Au sein de l'unité sommitale se sont développées des unités chaotiques qui se distinguent sur la base des processus à l’origine de leur formation. (1) Olistostromes: corps sédimentaires mis en place par des coulées de débris ou des avalanches, composés de blocs de tailles variables, presque exclusivement dérivés du bassin d’avant-pays même. (2) Tectonosomes: unités du bassin d’avant-pays très fortement déformées et tectonisées localisées dans des zones de failles ou le long de flancs de plis qui sont le résultat de boudinage, d’imbrication et de chevauchement. La description détaillée des unités chaotiques retrouvées à l’intérieur de la zone parautochtone des Appalaches québécoises et l’utilisation de la classification de Pini (1999) ont permis de distinguer les olistostromes des tectonosomes (Figures 4.1, 4.2 et tableau 4.1) et surtout de mieux comprendre l’histoire tectonosédimentaire du domaine parautochtone, tels l’origine des blocs, la succession des événements tectoniques et la migration du prisme tectonique sur la marge continental.
Contrairement à ce qui avait été précédemment suggéré, nous n’avons trouvé aucune évidence lithologique, stratigraphique ni structurale indiquant que les olistolithes seraient dérivés en fait des strates cambriennes de la Nappe de la Chaudière, actuellement au contact sud-est immédiat de la zone parautochtone.
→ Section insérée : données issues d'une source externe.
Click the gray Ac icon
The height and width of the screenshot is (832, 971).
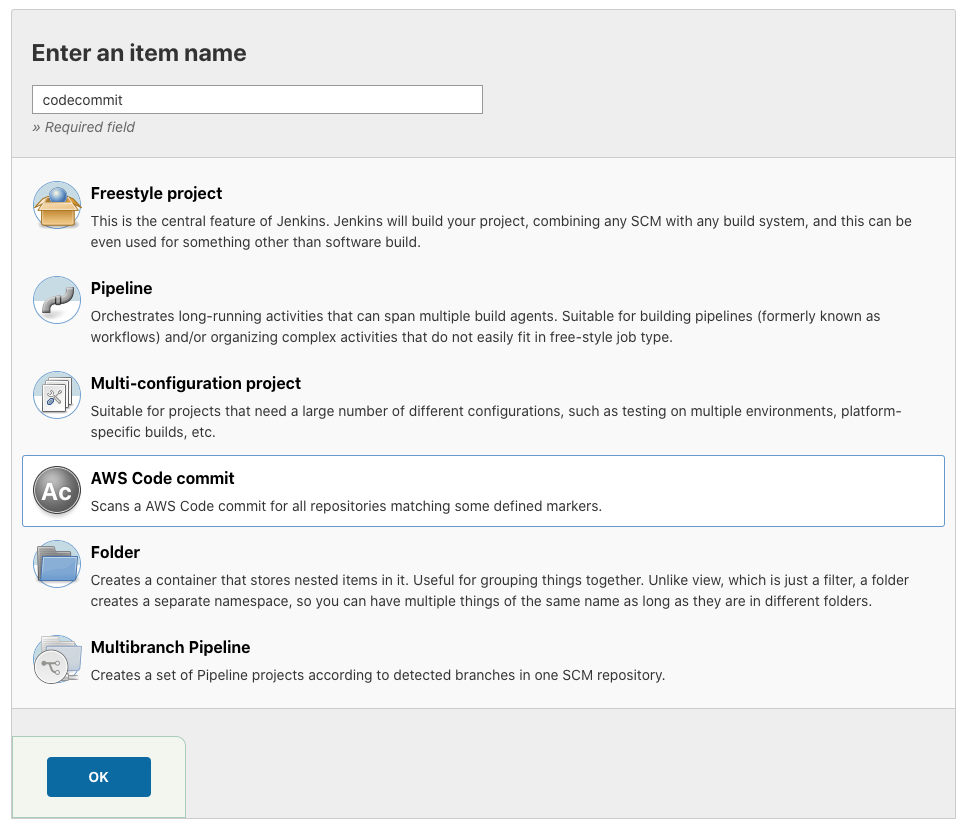pos(57,491)
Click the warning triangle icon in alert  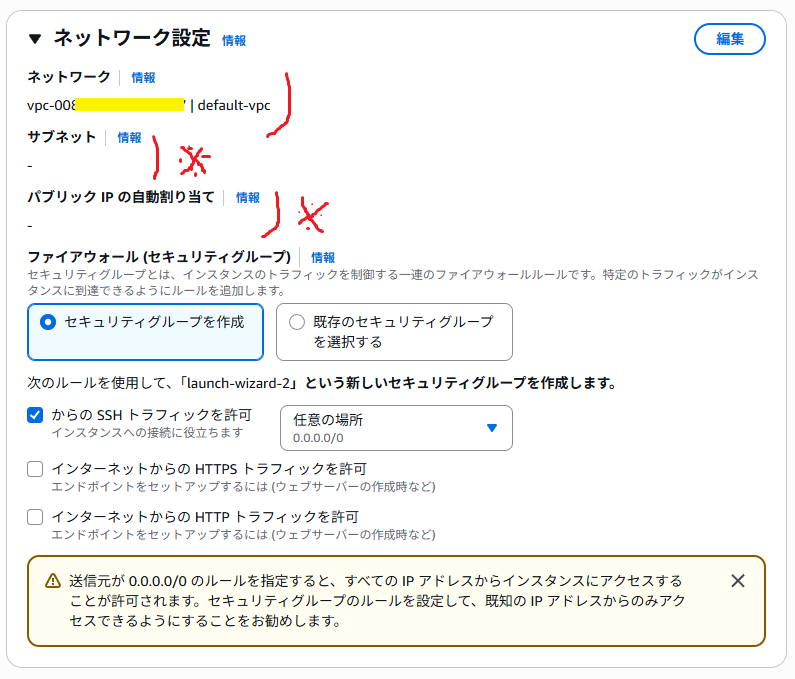coord(52,581)
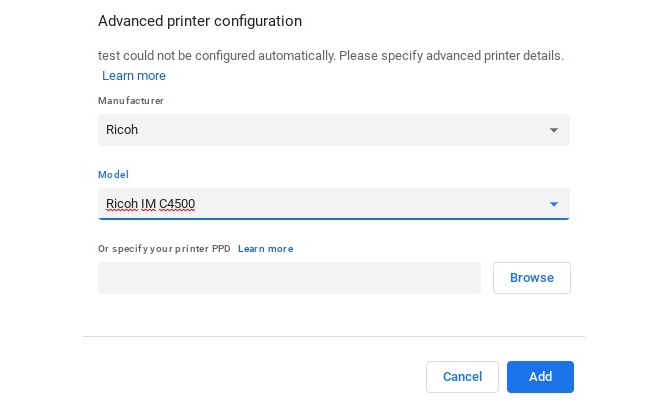
Task: Click the underlined word 'Ricoh' in Model
Action: pos(122,204)
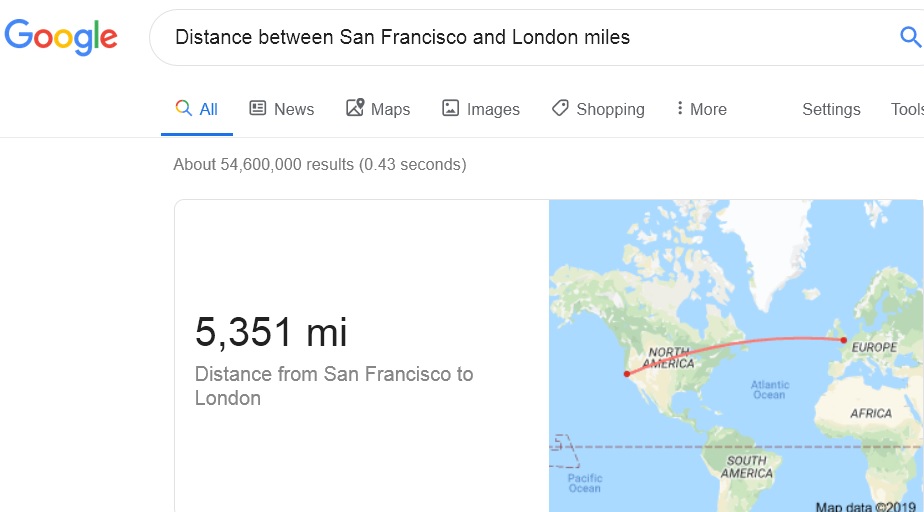Click London red endpoint dot on map

tap(844, 341)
Les relations chronologiques suggèrent 2 phases distinctes de déformation: une première phase reliée à l’imbrication de la séquence du bassin d’avant-pays et à l’emplacement des allochtones les plus externes suivie par une étape plus tardive avec le chevauchement hors-séquence de la Nappe de la Chaudière au-dessus de la zone parautochtone précédemment imbriquée et transportée par les allochtones externes.